*** MATERIAL SUPPLIED ***
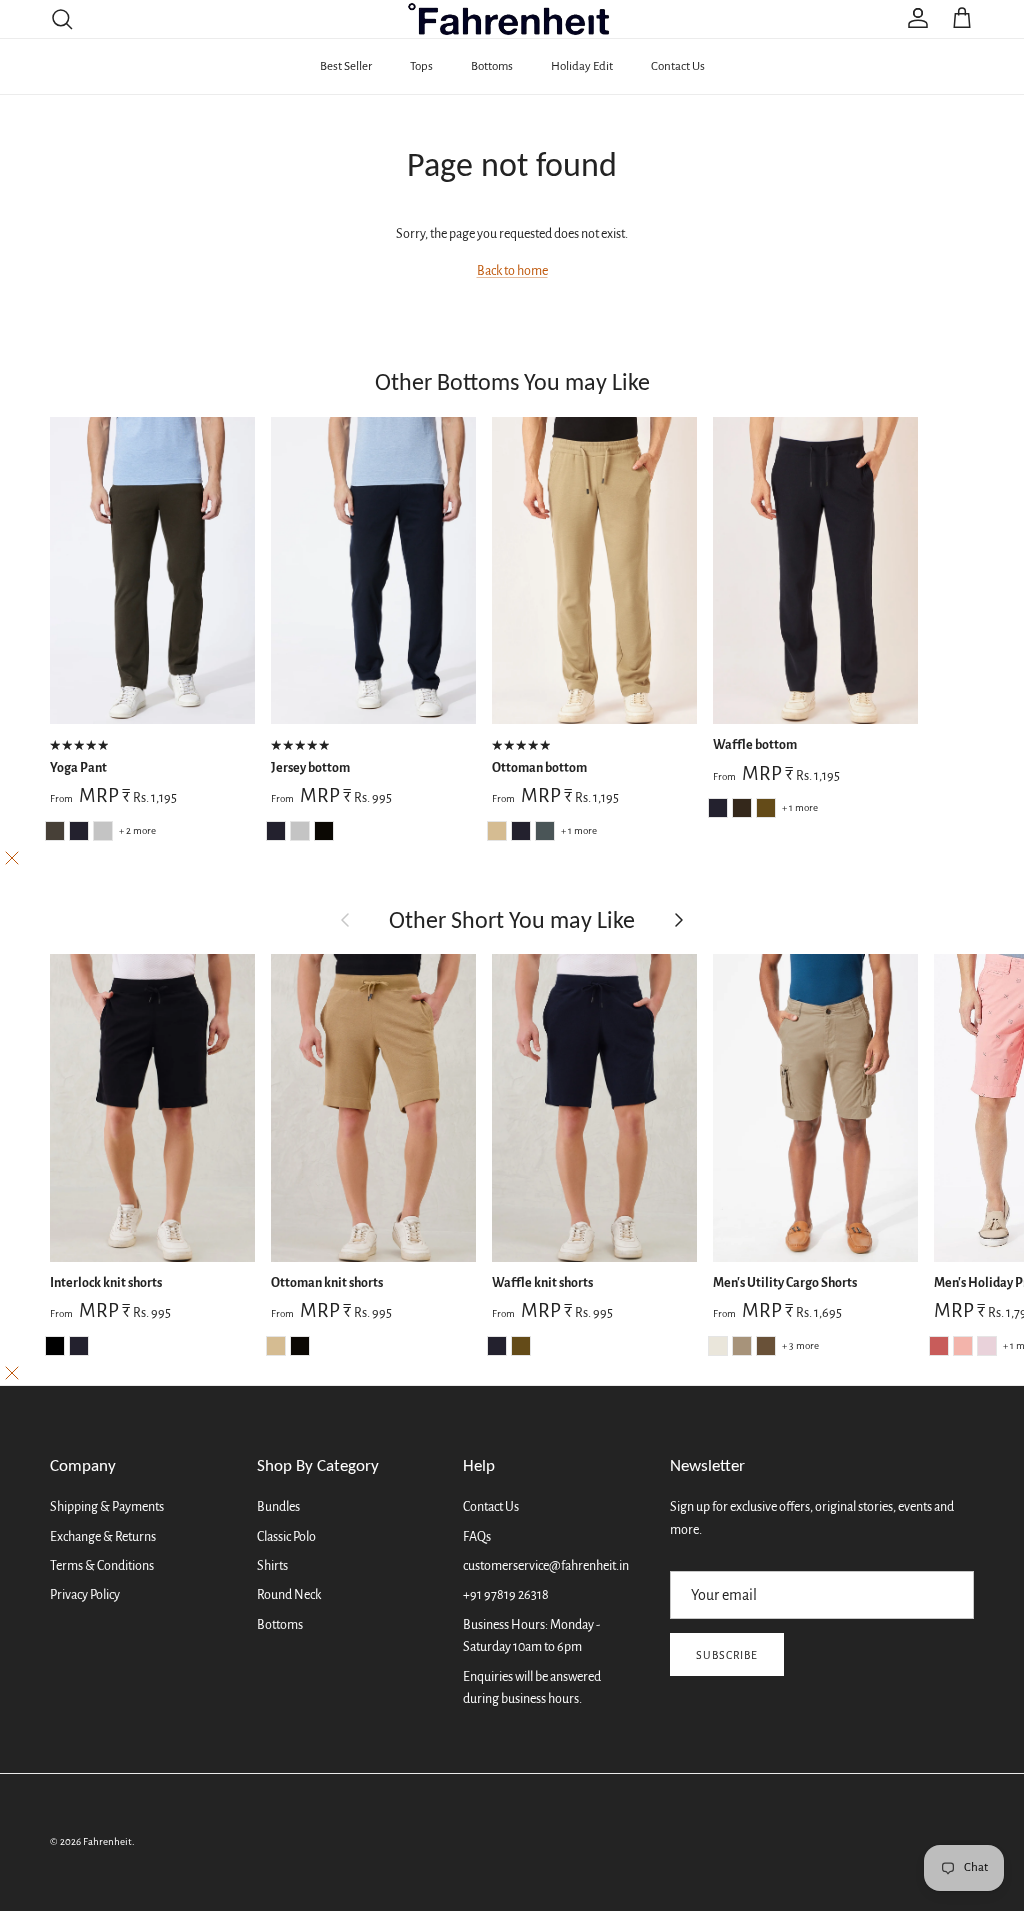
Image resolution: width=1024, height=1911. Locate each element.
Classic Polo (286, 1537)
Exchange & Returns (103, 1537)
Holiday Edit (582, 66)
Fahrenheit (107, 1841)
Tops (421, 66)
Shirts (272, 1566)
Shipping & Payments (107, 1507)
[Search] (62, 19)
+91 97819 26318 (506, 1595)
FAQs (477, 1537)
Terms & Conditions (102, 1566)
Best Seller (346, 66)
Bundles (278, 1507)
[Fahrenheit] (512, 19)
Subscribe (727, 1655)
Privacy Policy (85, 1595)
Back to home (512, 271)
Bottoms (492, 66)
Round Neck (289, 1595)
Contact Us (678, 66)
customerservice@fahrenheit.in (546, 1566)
***
Without the pictures, write out every entry precisely as it appears.

Image resolution: width=1024, height=1911. Locate each element.
Classic Polo (286, 1537)
Exchange & Returns (103, 1537)
Holiday Edit (582, 66)
Fahrenheit (107, 1841)
Tops (421, 66)
Shirts (272, 1566)
Shipping & Payments (107, 1507)
[Search] (62, 19)
+91 97819 26318 (506, 1595)
FAQs (477, 1537)
Terms & Conditions (102, 1566)
Best Seller (346, 66)
Bundles (278, 1507)
[Fahrenheit] (512, 19)
Subscribe (727, 1655)
Privacy Policy (85, 1595)
Back to home (512, 271)
Bottoms (492, 66)
Round Neck (289, 1595)
Contact Us (678, 66)
customerservice@fahrenheit.in (546, 1566)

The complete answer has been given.